*Exercise requirements*:
Where the records below show the word "title" in a line, please copy that line.

/---

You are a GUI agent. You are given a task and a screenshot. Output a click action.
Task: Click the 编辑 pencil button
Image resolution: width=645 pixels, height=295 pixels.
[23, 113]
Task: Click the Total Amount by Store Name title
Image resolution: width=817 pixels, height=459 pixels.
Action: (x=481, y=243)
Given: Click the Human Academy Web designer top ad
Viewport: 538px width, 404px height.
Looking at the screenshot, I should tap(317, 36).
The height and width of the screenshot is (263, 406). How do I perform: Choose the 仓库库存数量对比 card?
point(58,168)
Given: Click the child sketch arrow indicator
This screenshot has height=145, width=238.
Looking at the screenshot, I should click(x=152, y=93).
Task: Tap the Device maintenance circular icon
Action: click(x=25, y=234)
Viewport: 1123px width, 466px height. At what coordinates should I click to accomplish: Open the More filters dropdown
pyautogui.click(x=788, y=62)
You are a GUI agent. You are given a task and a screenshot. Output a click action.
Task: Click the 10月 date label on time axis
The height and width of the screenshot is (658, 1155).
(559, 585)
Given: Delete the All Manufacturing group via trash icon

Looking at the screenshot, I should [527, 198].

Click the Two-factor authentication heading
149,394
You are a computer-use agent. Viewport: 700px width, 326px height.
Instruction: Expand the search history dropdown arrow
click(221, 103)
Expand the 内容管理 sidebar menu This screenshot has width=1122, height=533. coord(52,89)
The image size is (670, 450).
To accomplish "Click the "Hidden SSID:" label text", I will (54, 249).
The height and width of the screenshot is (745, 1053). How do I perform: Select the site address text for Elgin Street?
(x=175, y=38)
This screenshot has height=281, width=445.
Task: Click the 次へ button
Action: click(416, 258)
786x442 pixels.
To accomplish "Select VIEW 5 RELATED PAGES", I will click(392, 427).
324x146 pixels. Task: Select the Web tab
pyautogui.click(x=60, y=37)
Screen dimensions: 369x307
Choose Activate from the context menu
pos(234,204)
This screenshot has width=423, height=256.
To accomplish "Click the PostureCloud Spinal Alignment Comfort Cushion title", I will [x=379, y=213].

\---

*Exercise answer*:
Task: Click the Total Amount by Store Name title
To accomplish "Click the PostureCloud Spinal Alignment Comfort Cushion title", I will [x=379, y=213].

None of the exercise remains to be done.